GQ reports, “In mid-October, well before the allegations (of sexual harrassment) started to break, GQ sent correspondent Chris Heath, senior editor Devin Gordon, and food critic Alan Richman to Seventh Hill in Washington, D.C., the best pizza joint in town, to have a Sunday-afternoon pizza party with the GOP’s surprise front-runner. Within minutes of sitting down, we discovered one reason why Cain has done so well despite crossing so many lines: No matter what blunder or offense pops out of his mouth (and plenty do), it’s awfully hard not to like him.“
Alan Richman: Do you eat pizza as much as people say you eat pizza?
Herman Cain: No, because I’m very particular about the pizza that I eat. Godfather’s is still a premium-quality product, and I cannot always find that. It’s got to be as good as Godfather’s or I won’t eat it.
Alan Richman: I know you’re the reason for the success of Godfather’s, but did you make the recipe?
Herman Cain: No, no, no. The guy who started it is named Willy Theisen. He started it in 1973, as a single-unit store in Omaha. His recipe was real simple. He wanted it to be Chicago-style, which meant big crust and very tangy sauce. And what he did was, he bought the absolute best ingredients. Because you have different quality pepperoni, different quality hamburger, different quality sausage, different quality cheese. He just put the best-quality products on the Godfather’s pizza.
++++
- Tasks to perform
1) Retype the portion of the pizza interview that begins at the words "Herman Cain: No, because" and stops after the words "the Godfather’s pizza.".
2) According to the pizza interview, in what year and city did Willy Theisen start Godfather's?
3) Rewrite as a short bulleted list the paragraph of the pizza interview that begins "No, no, no. The guy who started it," keeping its main facts.

- Data shown
++++
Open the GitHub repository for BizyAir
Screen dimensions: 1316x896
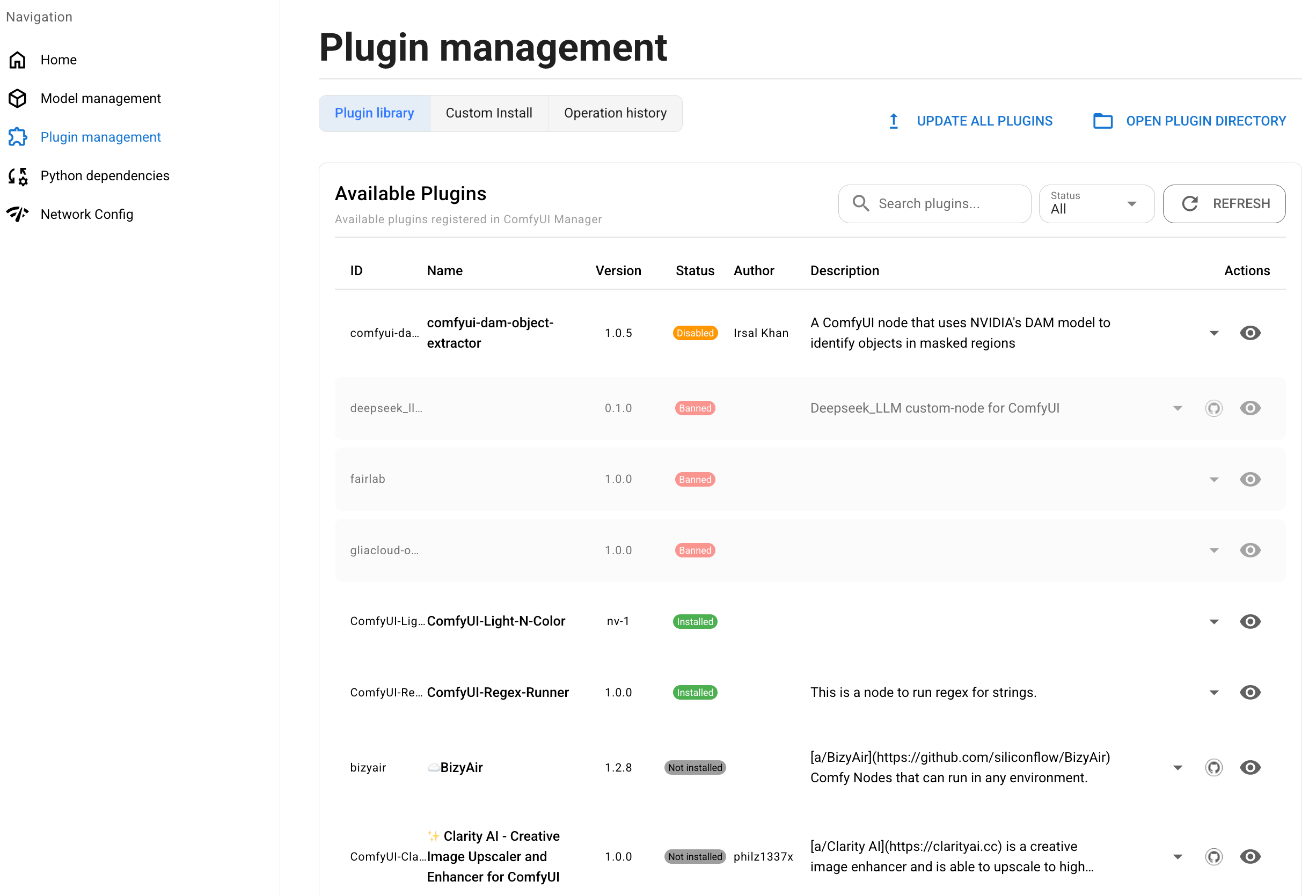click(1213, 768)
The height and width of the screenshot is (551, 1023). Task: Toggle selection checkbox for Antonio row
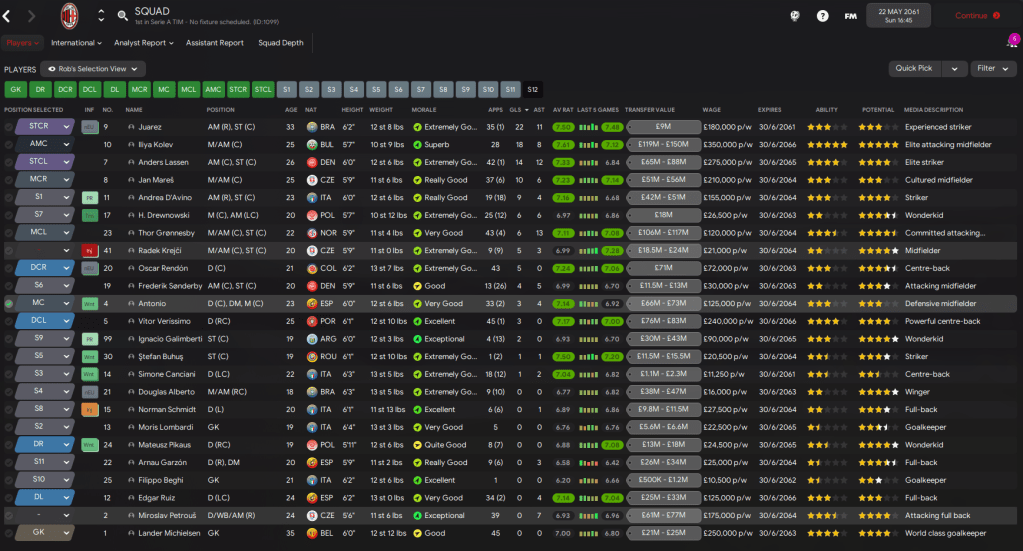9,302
++++
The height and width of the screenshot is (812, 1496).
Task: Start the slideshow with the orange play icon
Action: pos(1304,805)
++++
- Solved problems
1)
Herman Cain: No, because I’m very particular about the pizza that I eat. Godfather’s is still a premium-quality product, and I cannot always find that. It’s got to be as good as Godfather’s or I won’t eat it.
Alan Richman: I know you’re the reason for the success of Godfather’s, but did you make the recipe?
Herman Cain: No, no, no. The guy who started it is named Willy Theisen. He started it in 1973, as a single-unit store in Omaha. His recipe was real simple. He wanted it to be Chicago-style, which meant big crust and very tangy sauce. And what he did was, he bought the absolute best ingredients. Because you have different quality pepperoni, different quality hamburger, different quality sausage, different quality cheese. He just put the best-quality products on the Godfather’s pizza.

2) He started it in 1973 in Omaha, as a single-unit store.

3)
- Herman Cain did not create the Godfather's recipe.
- Willy Theisen started Godfather's in 1973 as a single-unit store in Omaha.
- His recipe was simple and Chicago-style, with a big crust and a very tangy sauce.
- He bought the best-quality ingredients, such as pepperoni, hamburger, sausage and cheese, and put them on the pizza.